The synthesis, binding of radioactive cations, liposomal encapsulation, and biodistribution of the oxidized-inulin reaction product with ethylenediamine and diethylenetriaminepentaacetic acid (4) are described. The four-step synthesis of the inulin derivative proceeded in a good overall yield of 72%. The complex of the inulin derivative with either 67Ga3+ or 111In3+ was stable in vivo and did not readily distribute into tissues, being excreted primarily in urine after intravenous administration to mice. The liposome-entrapped inulin derivative can be loaded with radioactive heavy metal cations by mobile ionophores in high radiochemical yields of 80-91%. Following the intravenous administration of the liposomal encapsulation of the indium-111-labeled inulin derivative, the entrapped compound had a biodistribution characteristic of liposomes and allowed an estimation of the extent of the intracellular uptake of liposomes. The ability of the inulin derivative to chelate many different types of metals will allow the use of this probe for studying subtle differences in tissue distribution resulting from different drug targeting or delivery protocols in the same animal by multiple labeling techniques. Moreover, the chelate-conjugated inulin permits studies of the applications of drug delivery systems in primates or human subjects by noninvasive techniques such as gamma-scintigraphic or nuclear magnetic resonance imaging methods.

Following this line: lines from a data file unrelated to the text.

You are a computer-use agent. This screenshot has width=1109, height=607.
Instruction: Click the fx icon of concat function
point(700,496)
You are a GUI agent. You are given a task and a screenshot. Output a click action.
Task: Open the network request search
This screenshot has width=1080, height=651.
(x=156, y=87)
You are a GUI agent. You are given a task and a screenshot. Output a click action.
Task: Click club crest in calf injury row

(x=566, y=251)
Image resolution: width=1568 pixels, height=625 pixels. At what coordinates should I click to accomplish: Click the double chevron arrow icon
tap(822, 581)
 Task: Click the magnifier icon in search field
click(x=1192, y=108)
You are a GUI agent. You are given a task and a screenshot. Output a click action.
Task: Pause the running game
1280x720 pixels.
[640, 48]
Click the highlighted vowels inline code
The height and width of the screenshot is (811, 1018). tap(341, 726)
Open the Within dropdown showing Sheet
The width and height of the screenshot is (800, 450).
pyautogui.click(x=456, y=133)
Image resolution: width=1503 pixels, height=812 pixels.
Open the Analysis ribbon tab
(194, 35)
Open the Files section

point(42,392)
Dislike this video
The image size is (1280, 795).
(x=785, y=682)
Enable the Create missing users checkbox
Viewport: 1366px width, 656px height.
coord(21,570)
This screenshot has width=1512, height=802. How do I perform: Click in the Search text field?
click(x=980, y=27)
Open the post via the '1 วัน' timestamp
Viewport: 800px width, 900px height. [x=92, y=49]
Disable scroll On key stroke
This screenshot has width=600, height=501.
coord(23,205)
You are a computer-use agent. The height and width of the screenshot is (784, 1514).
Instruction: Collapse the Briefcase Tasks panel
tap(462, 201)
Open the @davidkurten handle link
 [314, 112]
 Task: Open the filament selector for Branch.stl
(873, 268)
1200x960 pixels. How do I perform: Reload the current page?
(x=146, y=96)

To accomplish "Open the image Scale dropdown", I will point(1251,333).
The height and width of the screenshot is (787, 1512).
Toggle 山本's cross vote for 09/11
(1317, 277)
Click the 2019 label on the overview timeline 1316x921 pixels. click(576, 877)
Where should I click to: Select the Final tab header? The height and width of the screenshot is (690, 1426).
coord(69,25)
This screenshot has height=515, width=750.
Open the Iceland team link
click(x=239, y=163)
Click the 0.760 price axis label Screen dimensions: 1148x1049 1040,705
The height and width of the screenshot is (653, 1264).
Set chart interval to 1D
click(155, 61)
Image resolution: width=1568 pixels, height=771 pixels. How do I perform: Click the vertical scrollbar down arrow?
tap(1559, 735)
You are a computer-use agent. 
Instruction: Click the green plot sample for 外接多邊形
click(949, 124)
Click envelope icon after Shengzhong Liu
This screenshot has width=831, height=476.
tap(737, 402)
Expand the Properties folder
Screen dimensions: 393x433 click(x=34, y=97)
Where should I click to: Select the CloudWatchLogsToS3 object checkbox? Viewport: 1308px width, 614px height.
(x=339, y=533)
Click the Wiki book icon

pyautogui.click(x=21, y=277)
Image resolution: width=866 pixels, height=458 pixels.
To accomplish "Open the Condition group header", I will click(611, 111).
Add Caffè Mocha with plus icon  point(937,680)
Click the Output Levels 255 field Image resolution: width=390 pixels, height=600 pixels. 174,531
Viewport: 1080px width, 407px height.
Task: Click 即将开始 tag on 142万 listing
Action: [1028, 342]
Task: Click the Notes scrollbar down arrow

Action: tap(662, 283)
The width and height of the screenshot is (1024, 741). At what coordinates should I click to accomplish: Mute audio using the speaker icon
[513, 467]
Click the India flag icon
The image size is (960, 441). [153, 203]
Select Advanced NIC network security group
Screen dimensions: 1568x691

Mechanism of ionophoric transport of indium-111 cations through a lipid bilayer membrane.

The use of mobile ionophores to facilitate the transport of 111In through a lipid bilayer membrane has broad applications in liposome technology and cell labeling. However, the mechanism of such ionophore-mediated transport of 111In through a lipid bilayer membrane is not completely clear. The present report describes the correlations of the behaviors of ionophoric loading of 111In into liposomes with the lipophilicity and the indium-binding affinity of three ionophores, namely, 8-hydroxyquinoline, acetylacetone, and tropolone. Our results suggest that the mechanism of the ionophoric transport of 111In through a lipid bilayer membrane involves the rapid exchange of 111In cations among the ionophores in both the aqueous solution and the lipid bilayer. Furthermore, the effectiveness of an ionophore in facilitating the transport of 111In from the external aqueous compartment to the entrapped nitrilotriacetic acid depends not only on the lipophilicity of the [111In]ionophore complex, but also on the lipophilicity of the free ionophore itself and the competition of 111In between nitrilotriacetic acid inside the inner aqueous compartment of the liposome and the ionophore imbedded in the lipid bilayer membrane of the liposome.